_Text excerpt_:
########
Yay! Science in Fiction week finally kicks off with Dan Thompson talking about phobias, something he knows lots about since he released his book about them: The Caseworker’s Memoirs. Take it away, Dan!
Phobias are wonderful things … OK, maybe not wonderful for the people who suffer from them, but let’s face it, who doesn’t want to know more about koumpounophobia when it is mentioned to them? It’s the fear of buttons, by the way, which is absolutely extraordinary. But whether or not if the fear is weird and out there, or something as common as Arachnophobia, phobias remain an untouched area of psychology when it comes to literature.
Psychology in fiction has seen some really good exposure in recent years, thanks to some unique viewpoints on behalf of the authors. Emma Donoghue’s Room is one such example. A novel told from the eyes of a young boy who lives his life inside of one room. What’s unique about this story however, is how the same story has different connotations depending on who looks at it. The room is all that the boy knows, and life is simple. His mother, who is also trapped inside of the room, on the other hand suffers from her ordeal at being held captive inside, whilst trying her utmost best to give her son some sort of life.
And although phobias are rare inside fiction today, it was my interest in how personal phobias are to the people who suffer from them, and yet seen in completely different light by somebody else, that fascinated me and spurred me on with writing my new release, The Caseworker’s Memoirs. Told through the eyes of Malcolm, a retired counsellor and recently widowed. He is a broken man, letting the world pass him by, until his daughter intervenes and gives him a leather-bound notebook. As Malcolm starts to write down his memories, he is troubled by the fears and phobias of the patients who he used to treat. This gave me a fantastic structure to include so many enthralling and intriguing fears.
########
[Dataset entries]
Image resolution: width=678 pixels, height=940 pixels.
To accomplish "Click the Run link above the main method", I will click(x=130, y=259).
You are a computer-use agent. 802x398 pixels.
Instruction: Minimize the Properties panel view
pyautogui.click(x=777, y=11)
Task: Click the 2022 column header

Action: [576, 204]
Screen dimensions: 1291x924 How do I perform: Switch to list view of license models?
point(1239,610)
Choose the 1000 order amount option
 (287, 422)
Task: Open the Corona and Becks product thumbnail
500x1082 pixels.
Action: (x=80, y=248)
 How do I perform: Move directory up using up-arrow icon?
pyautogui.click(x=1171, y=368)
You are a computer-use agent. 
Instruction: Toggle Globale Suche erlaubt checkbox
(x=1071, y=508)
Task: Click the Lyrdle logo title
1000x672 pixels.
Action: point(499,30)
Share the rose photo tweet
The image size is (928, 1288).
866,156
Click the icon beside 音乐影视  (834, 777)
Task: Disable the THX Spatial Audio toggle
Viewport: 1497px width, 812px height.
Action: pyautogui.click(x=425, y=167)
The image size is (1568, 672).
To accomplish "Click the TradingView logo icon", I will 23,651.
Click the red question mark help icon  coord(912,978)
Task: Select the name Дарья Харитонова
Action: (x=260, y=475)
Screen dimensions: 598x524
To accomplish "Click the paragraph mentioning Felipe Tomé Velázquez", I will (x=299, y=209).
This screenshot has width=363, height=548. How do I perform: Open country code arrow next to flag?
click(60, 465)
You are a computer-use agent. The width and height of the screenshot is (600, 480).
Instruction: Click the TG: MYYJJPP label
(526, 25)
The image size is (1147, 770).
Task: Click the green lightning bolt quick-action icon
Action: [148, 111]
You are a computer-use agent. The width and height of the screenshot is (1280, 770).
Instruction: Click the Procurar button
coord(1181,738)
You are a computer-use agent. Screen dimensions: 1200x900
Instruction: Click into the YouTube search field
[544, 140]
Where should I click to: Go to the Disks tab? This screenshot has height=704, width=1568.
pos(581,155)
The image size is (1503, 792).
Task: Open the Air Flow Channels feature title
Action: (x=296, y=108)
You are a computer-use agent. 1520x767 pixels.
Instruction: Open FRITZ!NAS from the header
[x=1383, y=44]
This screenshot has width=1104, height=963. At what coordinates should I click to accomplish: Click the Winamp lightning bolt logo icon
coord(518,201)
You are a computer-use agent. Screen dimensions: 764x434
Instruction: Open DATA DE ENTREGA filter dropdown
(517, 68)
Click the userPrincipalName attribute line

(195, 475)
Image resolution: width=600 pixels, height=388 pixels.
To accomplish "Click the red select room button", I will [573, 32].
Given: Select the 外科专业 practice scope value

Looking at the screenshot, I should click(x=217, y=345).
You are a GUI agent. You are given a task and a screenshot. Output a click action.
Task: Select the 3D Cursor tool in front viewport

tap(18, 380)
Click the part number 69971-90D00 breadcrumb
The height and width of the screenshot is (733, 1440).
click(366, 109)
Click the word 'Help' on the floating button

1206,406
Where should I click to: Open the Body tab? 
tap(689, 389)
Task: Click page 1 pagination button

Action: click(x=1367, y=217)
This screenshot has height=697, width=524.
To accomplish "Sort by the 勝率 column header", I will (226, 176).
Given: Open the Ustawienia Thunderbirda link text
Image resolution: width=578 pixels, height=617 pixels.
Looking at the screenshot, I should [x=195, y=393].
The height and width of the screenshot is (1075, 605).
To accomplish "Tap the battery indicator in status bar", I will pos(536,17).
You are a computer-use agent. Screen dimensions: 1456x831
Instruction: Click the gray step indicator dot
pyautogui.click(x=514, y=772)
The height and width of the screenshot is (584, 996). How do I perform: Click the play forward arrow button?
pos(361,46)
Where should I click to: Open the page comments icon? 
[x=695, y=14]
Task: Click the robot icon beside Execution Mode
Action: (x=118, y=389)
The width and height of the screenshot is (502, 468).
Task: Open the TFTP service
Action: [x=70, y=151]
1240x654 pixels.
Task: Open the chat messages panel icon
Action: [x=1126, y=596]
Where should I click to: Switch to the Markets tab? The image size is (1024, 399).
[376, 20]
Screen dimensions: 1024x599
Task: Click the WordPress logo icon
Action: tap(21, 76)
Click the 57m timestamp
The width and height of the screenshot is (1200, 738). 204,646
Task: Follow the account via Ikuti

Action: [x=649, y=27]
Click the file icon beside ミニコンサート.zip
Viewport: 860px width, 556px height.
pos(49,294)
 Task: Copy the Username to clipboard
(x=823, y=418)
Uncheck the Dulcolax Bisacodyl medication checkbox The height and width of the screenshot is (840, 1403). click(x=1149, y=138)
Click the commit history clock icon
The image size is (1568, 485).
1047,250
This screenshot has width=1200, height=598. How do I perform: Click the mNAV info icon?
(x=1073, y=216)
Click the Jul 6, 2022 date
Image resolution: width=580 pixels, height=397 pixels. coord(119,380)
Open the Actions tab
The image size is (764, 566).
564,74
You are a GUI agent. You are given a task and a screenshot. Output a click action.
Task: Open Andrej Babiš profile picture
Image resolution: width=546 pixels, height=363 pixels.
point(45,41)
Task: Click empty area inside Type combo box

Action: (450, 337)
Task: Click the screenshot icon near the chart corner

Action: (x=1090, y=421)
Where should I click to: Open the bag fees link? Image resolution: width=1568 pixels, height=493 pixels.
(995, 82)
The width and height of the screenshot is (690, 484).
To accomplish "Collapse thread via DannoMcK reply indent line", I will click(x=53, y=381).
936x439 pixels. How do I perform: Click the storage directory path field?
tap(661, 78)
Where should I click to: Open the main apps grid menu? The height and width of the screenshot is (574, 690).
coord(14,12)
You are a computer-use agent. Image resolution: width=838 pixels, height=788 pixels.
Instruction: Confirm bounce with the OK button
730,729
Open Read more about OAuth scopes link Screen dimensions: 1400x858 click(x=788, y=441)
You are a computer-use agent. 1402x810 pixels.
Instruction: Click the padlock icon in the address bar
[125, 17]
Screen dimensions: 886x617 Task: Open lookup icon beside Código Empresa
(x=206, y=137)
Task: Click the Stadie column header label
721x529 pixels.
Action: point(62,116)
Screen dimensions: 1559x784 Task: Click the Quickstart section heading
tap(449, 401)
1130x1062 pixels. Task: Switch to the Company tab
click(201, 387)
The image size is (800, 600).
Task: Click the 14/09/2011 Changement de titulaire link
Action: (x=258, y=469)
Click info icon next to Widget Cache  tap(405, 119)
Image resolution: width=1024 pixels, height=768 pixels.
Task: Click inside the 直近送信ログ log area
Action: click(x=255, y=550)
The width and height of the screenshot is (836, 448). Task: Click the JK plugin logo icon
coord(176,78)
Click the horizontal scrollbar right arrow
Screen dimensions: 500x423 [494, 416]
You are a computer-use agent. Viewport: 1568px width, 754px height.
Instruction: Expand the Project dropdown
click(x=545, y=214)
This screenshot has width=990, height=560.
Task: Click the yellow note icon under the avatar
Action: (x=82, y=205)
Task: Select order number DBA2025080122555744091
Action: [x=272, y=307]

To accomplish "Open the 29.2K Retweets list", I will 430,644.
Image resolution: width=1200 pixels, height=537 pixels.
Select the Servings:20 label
########
_To do_:
A - List every person named in the guest post on phobias in fiction, including characters.
B - Translate this sentence from the guest post on phobias in fiction into Spanish: "It's the fear of buttons, by the way, which is absolutely extraordinary."

_Responses for each task_:
A - Dan Thompson, Emma Donoghue, Malcolm

B - Es el miedo a los botones, por cierto, lo cual es absolutamente extraordinario.